Venezuela expulsa eurodeputado espanhol que chamou "ditador" ao Presidente Chávez

14.02.2009 - 12:13 Por Dulce Furtado, com agências
Caracas expulsou ontem à noite o eurodeputado espanhol Luis Herrero – que se encontrava no país em missão de observação para o referendo de amanhã – por o político se ter referido ao chefe de Estado venezuelano, Hugo Chávez, como um “ditador”.
Mais. Argumenta o Ministério venezuelano dos Negócios Estrangeiros que Herrero (deputado do Partido Popular espanhol, de direita) criticou “de forma ofensiva” a Comissão Eleitoral venezuelana. “Foi convidado a deixar o país, aplicando-se as instruções do poder eleitoral e no pleno respeito habitual dos direitos humanos”, precisava a diplomacia venezuelana em comunicado, citado pela AFP.

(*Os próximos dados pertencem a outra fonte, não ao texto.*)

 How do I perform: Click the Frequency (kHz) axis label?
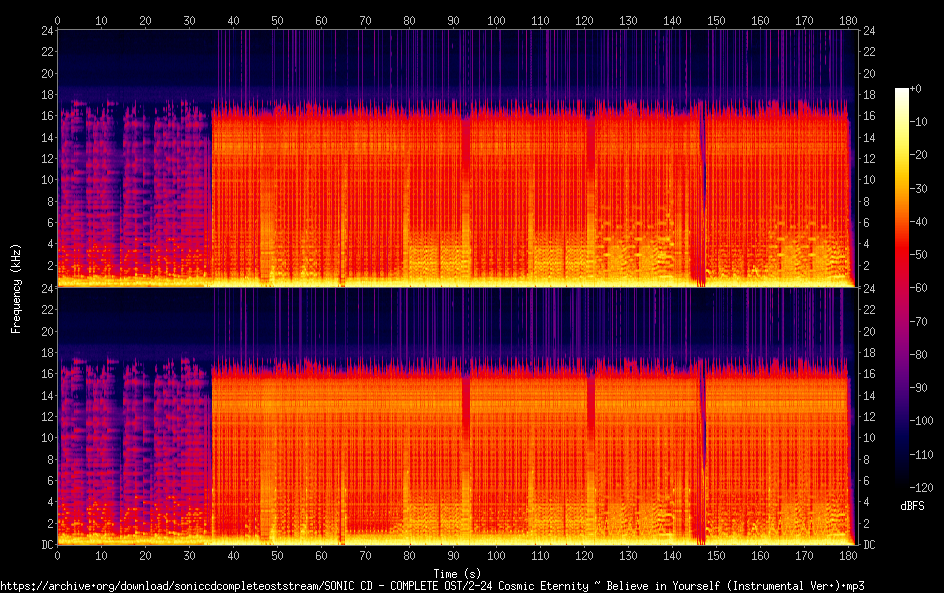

Herrero – que estava em Caracas a convite do partido democrata-cristão venezuelano Copei, na qualidade de observador eleitoral – foi, assim, conduzido a um voo comercial (às 23h00 locais, 3h30 em Portugal) com destino à cidade brasileira de São Paulo.
O secretário-geral do Copei, Luis Ignacio Planas, ouvido pelo canal privado de televisão venezuelano Globovision, relatou que Herrero foi “levado à força” pela polícia para o aeroporto e sem qualquer notificação prévia: “Não lhe permitiram sequer recuperar as suas coisas, nem mesmo o passaporte. Os agentes chegaram, levaram-no à força, e só depois é que foram ao hotel buscar às malas e os documentos dele.”
Já hoje pela manhã, fonte diplomática espanhola ouvida pela AFP revelou que o Ministério espanhol dos Negócios Estrangeiros vai convocar “o mais depressa possível” o embaixador venezuelano em Madrid para apresentar protesto contra o tratamento dado a Herrero.
O político espanhol tinha, poucas horas antes e perante vários jornalistas, apelado ao "voto em liberdade" no referendo de amanhã – com o qual Chávez, que celebrou este mês dez anos no poder, quer receber aval para retirar todos os limites constitucionais aos mandatos elegíveis por sufrágio, incluindo o presidencial.
“Que nunca votem deixando-se levar pelo medo que um ditador lhes quer impor de forma premeditada. Que os venezuelanos jamais se esqueçam que são cidadãos livres, que devem votar em plena liberdade e como o desejam”, defendeu Herrero. O eurodeputado espanhol criticou ainda a decisão das autoridades eleitorais venezuelanas em manter as assembleias de voto abertas no referendo de amanhã por mais duas horas do que em anteriores sufrágios – até às 18h00 – argumentando que este horário tardio pode prestar-se a “manobras pouco transparentes e antidemocráticas”.
Prontamente, a presidente da Comissão Eleitoral venezuelana, Tibisay Lucena, exigiu a expulsão de Herrero por este ter “perturbado a paz e a harmonia, com declarações ofensivas”. Argumentação que foi avalizada pelo Ministério dos Negócios Estrangeiros, o qual justificou a decisão de expulsão de Herrero com a necessidade de “preservar o clima de paz e o correcto decorrer do processo eleitoral de 15 de Fevereiro”.